Tempted as we may be to construe this section against defendant (and his sorry driving record *610evokes no mercy) and in accordance with what we perceive to be the legislative intent, we are bound by yet another rule of statutory construction as set forth in section 1921 of the Statutory Construction Act, supra, which provides that “When the words of a statute are clear and free from all ambiguity, the letter of it is not to be diregarded under the pretext of pursuing its spirit.”

When viewed in the context of the foregoing discussion, it becomes clear that for the defendant to be found guilty of a violation of Section 1543(b) of the Vehicle Code, supra, in the instant proceeding, the Commonwealth must establish that on March 9, 1983, defendant’s driving privileges were suspended because of his violation of one of the specific Vehicle Code provisions set forth in section 1543(b), i.e. section 1547(b)(1) or section 3731.

The certification statement pertaining to defendant and issued by the Pennsylvania Department of Transportation, received in evidence, reveals that the only violation which would subject defendant to the penalties of section 1543(b) was his arrest on November 23, 1979 for refusing to submit a chemical test of his breath. This statement further indicates that the license suspension for that offense was not scheduled to commence until March 29, 1986 because of the cumulative effect of other suspensions imposed upon defendant. A closer analysis of the certification statement discloses that the suspension defendant was supposed to be serving on March 9, 1983, the date of the alleged violation giving rise to the instant prosecution, was for a section 3733 violation on May 15, 1978, which was not one proscribed by the provisions of the statute under which the instant prosecution was brought.

*611Therefore, we must grant defendant’s motion in arrest of judgment. The position we find ourselves in today is not unlike that of the Superior Court in Commonwealth v. Fay, _ Pa. Super. _, 467 A.2d 384 (1983), wherein it was stated:

“It is not enough to say that (defendant) has most probably shown a disrespect for the law; or even that, under these facts, he might have been charged with violations of other laws.

“The only legal question before us is whether he could have been found guilty of the crimes with which he was charged. We have answered this question in the negative.”

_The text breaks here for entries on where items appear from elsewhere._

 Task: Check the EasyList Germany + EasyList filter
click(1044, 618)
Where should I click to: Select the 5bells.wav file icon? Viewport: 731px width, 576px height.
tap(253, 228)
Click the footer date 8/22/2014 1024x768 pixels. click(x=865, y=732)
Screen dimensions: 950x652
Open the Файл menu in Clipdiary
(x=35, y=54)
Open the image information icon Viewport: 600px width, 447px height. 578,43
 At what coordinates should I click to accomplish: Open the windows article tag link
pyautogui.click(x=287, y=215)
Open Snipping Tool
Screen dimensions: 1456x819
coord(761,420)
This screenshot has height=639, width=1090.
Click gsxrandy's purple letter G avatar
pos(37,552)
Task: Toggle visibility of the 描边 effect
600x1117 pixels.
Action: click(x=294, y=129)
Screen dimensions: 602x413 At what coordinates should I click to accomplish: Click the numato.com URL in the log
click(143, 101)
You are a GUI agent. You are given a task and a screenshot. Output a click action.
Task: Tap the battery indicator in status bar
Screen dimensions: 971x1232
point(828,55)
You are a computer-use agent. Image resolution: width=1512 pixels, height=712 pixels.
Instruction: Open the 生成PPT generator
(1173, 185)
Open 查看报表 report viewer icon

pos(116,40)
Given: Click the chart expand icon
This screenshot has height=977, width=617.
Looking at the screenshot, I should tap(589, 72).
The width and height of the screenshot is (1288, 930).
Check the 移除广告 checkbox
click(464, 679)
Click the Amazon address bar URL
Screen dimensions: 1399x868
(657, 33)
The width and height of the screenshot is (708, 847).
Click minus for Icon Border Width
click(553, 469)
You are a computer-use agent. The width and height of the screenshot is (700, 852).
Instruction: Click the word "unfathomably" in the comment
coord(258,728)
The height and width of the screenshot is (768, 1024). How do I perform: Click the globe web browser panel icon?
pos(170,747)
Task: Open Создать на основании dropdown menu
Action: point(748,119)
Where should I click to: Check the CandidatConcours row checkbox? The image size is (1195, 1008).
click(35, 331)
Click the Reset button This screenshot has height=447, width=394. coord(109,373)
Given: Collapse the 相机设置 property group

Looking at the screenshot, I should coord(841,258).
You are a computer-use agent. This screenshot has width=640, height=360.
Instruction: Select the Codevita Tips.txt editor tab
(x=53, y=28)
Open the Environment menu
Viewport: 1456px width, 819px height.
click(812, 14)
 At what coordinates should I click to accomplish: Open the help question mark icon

We are bolstered in our decision by a belief that Section 1543(b), which was a 1982 amendment to the Vehicle Code, supra, and which became effective in January of 1983, as applied to the instant situation, is an invalid ex post facto law in that it makes the punishment for the action of the defendant greater than when the act on which the charge is based was committed. Commonwealth v. Riley, 253 Pa. Super. 260, 384 A.2d 1333 (1978).

ORDER

And now, April 24, 1984, for the reasons set forth in the opinion of even date attached hereto, it is ordered that judgment in the above-captioned matter be and the same is hereby arrested and the defendant, Richard L. Arnold, II, discharged.